Bedrag per tijdseenheid of per overtreding
6. Noba betoogt dat de rechtbank heeft miskend dat aan de lasten een dwangsom per tijdseenheid is verbonden en niet een dwangsom per overtreding van de last. Een dwangsom is daarom pas verbeurd wanneer een overtreding een dag of een week heeft voortgeduurd. De waarnemingen tijdens het controlebezoek op 9 juli 2011 rechtvaardigen volgens Noba niet de conclusie dat zij gedurende een dag of een week niet aan de lasten heeft voldaan.
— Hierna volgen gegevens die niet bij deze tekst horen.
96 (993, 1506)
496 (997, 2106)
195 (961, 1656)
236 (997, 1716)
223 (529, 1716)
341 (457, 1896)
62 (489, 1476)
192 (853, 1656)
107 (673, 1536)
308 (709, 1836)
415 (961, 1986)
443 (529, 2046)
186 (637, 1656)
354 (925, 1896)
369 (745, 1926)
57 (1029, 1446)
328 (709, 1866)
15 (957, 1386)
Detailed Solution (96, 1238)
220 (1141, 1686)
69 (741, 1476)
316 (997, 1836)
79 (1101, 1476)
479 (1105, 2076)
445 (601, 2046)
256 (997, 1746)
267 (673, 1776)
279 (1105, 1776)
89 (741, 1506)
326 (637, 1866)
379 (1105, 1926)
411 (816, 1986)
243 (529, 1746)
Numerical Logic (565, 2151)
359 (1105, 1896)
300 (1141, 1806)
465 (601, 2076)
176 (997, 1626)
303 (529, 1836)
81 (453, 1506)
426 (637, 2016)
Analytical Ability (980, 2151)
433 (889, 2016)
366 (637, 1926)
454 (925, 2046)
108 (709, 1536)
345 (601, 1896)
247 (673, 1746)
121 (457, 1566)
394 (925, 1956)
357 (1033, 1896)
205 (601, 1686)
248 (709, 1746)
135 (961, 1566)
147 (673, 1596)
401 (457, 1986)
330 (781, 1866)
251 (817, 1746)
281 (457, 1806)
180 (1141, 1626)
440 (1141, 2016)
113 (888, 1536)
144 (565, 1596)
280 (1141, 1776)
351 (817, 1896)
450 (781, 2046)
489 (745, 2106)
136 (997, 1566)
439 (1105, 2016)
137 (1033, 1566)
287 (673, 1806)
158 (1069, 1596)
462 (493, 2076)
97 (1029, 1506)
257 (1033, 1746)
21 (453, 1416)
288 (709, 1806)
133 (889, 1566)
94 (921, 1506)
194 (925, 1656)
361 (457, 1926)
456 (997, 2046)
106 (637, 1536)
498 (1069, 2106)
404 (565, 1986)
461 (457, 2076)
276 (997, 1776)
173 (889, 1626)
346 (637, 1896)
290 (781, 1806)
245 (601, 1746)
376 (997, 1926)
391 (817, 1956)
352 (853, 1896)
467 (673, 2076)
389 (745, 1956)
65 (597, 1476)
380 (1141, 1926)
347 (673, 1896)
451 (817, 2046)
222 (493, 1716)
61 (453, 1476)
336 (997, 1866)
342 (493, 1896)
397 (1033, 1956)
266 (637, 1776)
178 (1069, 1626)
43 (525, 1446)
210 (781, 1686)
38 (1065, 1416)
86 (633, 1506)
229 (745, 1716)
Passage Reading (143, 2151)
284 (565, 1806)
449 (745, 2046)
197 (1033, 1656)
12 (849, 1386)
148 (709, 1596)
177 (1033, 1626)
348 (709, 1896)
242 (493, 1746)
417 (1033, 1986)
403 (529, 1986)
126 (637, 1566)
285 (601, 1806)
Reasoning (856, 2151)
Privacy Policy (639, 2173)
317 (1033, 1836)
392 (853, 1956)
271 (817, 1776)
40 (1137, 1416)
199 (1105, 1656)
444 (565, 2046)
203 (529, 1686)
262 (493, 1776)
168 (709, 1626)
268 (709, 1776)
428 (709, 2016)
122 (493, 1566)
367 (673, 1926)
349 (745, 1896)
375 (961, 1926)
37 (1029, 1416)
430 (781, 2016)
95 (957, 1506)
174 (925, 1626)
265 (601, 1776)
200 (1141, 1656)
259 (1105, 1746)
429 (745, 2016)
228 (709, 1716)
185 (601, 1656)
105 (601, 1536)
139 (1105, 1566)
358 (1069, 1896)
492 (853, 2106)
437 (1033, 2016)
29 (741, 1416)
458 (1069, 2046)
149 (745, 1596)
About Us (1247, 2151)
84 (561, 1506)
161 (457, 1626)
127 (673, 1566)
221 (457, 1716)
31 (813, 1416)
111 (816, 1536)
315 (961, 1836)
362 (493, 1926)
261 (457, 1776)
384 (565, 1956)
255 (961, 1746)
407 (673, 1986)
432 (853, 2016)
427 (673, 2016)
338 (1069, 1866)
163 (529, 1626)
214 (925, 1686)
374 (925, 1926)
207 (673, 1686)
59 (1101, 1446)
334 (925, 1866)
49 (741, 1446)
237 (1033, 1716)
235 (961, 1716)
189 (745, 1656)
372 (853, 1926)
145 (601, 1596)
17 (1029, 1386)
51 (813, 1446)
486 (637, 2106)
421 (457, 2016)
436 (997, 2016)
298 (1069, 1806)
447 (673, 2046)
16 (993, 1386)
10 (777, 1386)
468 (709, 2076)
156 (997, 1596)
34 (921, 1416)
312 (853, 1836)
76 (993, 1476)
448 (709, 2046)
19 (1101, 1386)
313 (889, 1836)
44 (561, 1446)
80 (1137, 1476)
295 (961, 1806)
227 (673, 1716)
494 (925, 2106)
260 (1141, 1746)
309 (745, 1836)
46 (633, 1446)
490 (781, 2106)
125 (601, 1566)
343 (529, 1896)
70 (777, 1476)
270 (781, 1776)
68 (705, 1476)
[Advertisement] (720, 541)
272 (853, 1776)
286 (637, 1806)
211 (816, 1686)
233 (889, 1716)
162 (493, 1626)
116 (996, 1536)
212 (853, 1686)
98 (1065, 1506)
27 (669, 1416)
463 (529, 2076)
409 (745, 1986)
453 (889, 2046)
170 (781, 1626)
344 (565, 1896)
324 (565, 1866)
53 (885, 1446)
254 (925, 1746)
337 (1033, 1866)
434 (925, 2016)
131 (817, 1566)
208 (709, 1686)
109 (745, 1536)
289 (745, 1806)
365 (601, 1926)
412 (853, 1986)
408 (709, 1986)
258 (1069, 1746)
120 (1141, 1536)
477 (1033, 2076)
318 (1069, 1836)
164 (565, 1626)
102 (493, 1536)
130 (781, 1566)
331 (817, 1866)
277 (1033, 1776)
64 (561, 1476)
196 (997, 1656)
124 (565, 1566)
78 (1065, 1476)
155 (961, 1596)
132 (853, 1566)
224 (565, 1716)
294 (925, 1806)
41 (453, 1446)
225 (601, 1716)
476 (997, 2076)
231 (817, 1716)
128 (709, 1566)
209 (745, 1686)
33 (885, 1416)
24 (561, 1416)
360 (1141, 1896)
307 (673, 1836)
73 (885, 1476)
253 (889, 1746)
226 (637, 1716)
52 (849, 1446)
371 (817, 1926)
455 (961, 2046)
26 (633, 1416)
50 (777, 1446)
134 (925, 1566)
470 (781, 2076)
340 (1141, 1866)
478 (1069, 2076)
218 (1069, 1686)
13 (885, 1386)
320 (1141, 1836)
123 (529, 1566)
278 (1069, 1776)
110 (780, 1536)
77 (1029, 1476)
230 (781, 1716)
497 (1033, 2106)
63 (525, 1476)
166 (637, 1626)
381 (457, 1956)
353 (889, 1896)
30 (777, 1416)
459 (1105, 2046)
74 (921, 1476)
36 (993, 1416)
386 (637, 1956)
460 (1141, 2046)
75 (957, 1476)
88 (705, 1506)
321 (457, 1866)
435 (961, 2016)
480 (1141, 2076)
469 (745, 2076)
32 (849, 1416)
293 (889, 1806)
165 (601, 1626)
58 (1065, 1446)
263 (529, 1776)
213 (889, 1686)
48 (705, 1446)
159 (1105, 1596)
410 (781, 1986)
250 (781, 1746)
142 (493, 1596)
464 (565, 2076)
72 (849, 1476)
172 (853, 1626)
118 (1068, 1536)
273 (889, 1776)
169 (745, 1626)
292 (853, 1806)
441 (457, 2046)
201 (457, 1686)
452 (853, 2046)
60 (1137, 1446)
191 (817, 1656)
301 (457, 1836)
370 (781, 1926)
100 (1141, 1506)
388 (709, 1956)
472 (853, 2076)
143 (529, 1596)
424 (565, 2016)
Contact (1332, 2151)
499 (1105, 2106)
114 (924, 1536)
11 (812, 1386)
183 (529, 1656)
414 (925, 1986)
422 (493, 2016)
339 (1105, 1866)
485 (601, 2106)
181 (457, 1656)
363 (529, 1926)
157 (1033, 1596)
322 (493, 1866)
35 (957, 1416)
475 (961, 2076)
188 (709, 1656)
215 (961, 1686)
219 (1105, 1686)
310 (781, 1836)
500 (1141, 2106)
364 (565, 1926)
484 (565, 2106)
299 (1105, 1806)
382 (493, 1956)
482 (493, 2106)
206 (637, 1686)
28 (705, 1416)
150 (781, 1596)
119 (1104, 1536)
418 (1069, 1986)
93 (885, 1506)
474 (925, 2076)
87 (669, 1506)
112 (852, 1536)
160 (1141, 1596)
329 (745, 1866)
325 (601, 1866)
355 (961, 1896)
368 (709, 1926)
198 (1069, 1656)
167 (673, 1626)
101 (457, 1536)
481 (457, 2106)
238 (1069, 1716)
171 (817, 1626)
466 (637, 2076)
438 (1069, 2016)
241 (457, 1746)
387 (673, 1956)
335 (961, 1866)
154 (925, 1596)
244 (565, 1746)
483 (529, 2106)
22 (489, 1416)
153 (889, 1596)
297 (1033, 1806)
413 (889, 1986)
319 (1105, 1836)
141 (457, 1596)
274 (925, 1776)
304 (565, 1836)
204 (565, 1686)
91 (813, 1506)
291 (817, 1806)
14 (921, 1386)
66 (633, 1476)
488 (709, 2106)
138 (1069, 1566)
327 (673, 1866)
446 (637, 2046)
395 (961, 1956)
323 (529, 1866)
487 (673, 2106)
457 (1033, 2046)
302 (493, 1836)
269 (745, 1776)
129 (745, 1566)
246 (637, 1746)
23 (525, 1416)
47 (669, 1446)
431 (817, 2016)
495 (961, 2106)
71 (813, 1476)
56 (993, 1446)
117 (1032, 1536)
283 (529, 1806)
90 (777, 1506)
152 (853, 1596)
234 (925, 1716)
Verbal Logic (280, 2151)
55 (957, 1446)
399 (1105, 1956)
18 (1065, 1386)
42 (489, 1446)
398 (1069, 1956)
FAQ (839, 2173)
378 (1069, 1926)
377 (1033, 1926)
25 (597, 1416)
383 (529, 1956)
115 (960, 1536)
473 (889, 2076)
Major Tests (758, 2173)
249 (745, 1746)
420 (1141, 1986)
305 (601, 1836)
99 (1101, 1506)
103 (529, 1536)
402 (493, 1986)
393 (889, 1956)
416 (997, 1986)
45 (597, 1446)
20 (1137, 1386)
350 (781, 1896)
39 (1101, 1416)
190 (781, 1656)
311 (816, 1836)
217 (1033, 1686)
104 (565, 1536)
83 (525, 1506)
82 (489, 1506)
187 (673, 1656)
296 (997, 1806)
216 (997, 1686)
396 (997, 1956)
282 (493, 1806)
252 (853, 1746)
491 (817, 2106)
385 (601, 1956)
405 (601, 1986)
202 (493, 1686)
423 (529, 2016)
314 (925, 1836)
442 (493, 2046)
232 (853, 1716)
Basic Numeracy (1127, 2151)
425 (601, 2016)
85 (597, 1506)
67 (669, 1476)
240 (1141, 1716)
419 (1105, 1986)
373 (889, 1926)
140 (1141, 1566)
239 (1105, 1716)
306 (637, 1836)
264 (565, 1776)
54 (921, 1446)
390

6.1. Ingevolge artikel 5:32b, eerste lid, van de Algemene wet bestuursrecht (hierna: de Awb) stelt het bestuursorgaan de dwangsom vast hetzij op een bedrag ineens, hetzij op een bedrag per tijdseenheid waarin de last niet is uitgevoerd, dan wel per overtreding van de last.
6.2. In de dwangsombesluiten is bepaald dat, indien wordt geconstateerd dat niet aan de opgelegde last wordt voldaan, Noba een dwangsom verschuldigd is van een bepaald bedrag per dag of week per geconstateerde overtreding. Het college heeft hiermee de te verbeuren dwangsommen niet vastgesteld op een bedrag per dag of week dat de overtreding voortduurt, zoals Noba betoogt. De formulering duidt op een bedrag per overtreding, waarbij geldt dat hooguit eenmaal per dag of week een dwangsom wordt verbeurd. De rechtbank heeft derhalve terecht overwogen dat voor het verbeuren van een dwangsom bepalend is of de geconstateerde overtreding op enig moment gedurende de gekozen tijdseenheid heeft plaatsgevonden.
Het betoog faalt.
Verslaglegging van het controlebezoek
7. Noba betoogt met verwijzing naar de uitspraak van de Afdeling van 13 juni 2012 in zaak nr. 201102842/1/A4, dat de rechtbank heeft miskend dat het invorderingsbesluit niet voldoet aan de eisen die gelden voor de verslaglegging van controlebezoeken. Zij wijst erop dat het besluit geen rapport of verslag van het controlebezoek bevat, daaruit niet blijkt dat de betrokken medewerkers deskundig zijn en het besluit niet door die medewerkers is ondertekend. Gelet hierop is het invorderingsbesluit volgens haar niet voldoende gemotiveerd en niet zorgvuldig tot stand gekomen. Ook uit de overweging van de rechtbank, dat ter zitting bij de hoorcommissie, in het verweerschrift en ter zitting bij de rechtbank verdergaand inzicht is gegeven in de werkwijze van de toezichthouders en de afzonderlijke constateringen en de daaraan verbonden conclusies nader zijn toegelicht en verduidelijkt, blijkt volgens Noba dat het invorderingsbesluit en het bestreden besluit onvoldoende informatie bevatten.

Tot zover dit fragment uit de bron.